Kedua, UU Ormas itu kurang memadai dalam memberikan definisi mengenai ajaran dan tindakan yang bertentangan dengan Pancasila. Dalam UU Ormas itu, dituliskan bahwa ormas yang dibubarkan adalah ormas yang bertentangan dengan Pancasila, yakni ormas yang memiliki ideologi ateisme, komunisme, dan marxisme-leninisme. UU tersebut tidak menyebutkan tentang sanksi terhadap ajaran lain yang memiliki ideologi yang bertentangan dengan Pancasila dan berkeinginan menggantikan dasar negara.

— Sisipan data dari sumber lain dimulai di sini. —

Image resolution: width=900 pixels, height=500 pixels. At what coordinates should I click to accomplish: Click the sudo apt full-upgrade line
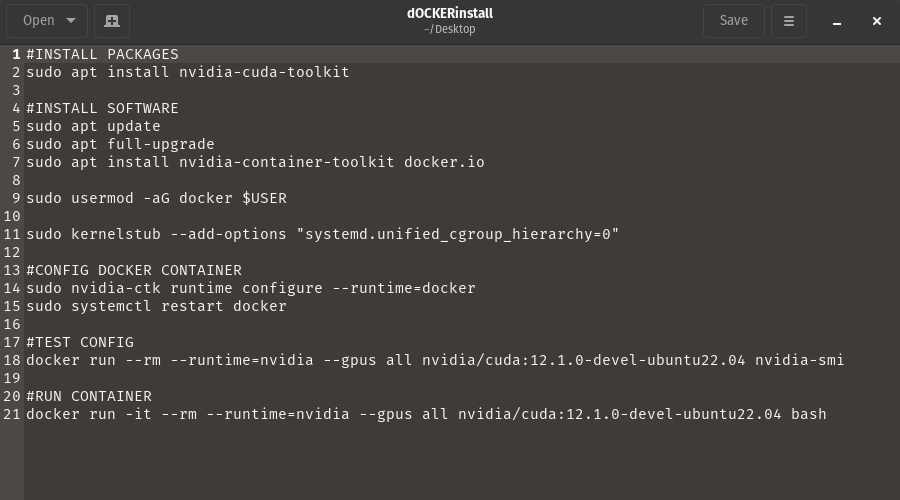coord(120,144)
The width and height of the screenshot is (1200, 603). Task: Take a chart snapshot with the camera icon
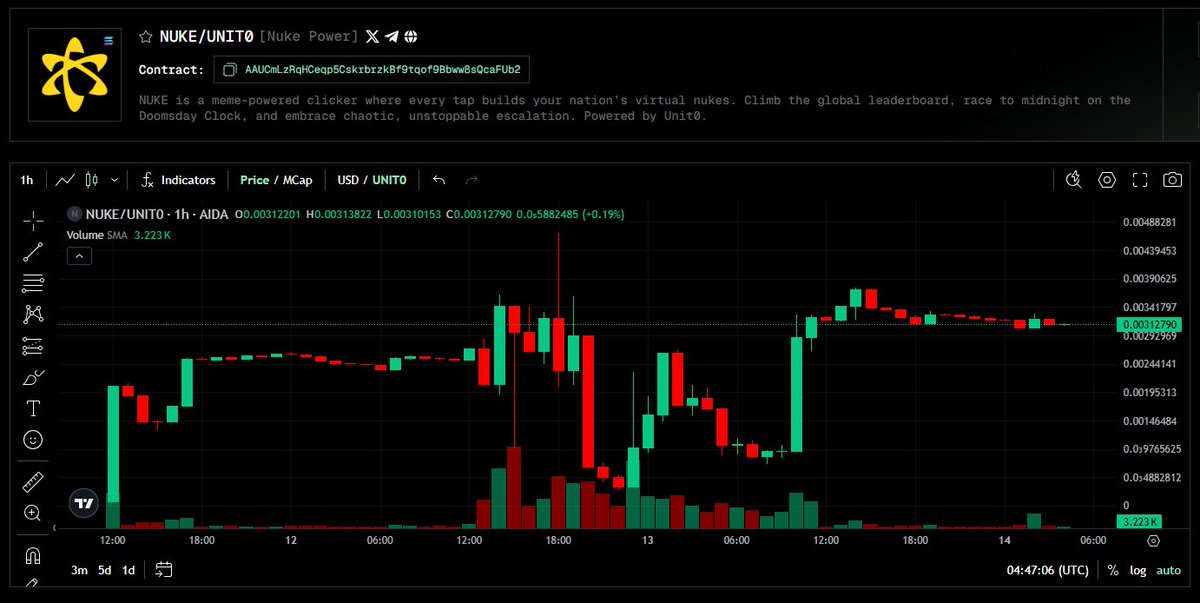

Pemerintah menilai Undang-Undang Nomor 17 Tahun 2013 tidak lagi memadai sebagai sarana untuk mencegah ideologi yang bertentangan dengan Pancasila dan Undang-Undang Dasar 1945. Aturan ormas yang sudah ada lemah dari segi substansi yang terkait dengan norma, larangan dan sanksi, serta prosedur hukum. Undang-Undang Nomor 17 Tahun 2013 itu tidak mewadahi asas hukum administrasi contrario actus. Yaitu asas bahwa lembaga yang mengeluarkan izin atau mengesahkan adalah lembaga yang seharusnya mempunyai wewenang mencabut atau membatalkan ormas itu.

Wewenang pembubaran ormas melalui perppu ini diberikan kepada Kementerian Hukum dan HAM, serta Kementerian Dalam Negeri. Dua lembaga tersebut akan meneliti laporan dan bukti data aktivitas ormas yang dianggap menentang dasar negara, kemudian memberi keputusan apakah ormas itu perlu dibubarkan atau tidak.

Publik terlanjur memiliki persepsi bahwa penyusunan perppu ini erat dikaitkan dengan upaya pemerintah membubarkan Hizbut Tahrir Indonesia (HTI). Perppu dinilai sebagai jalan pintas membubarkan HTI karena mekanisme pembubaran ormas melalui pengadilan rumit dan lama. Namun saat mengumumkan penerbitan Perppu No 2/2017 itu di Kemenkopolhukam, Jakarta, Menko Polhukam tidak pernah mengungkit dan menyinggung soal HTI.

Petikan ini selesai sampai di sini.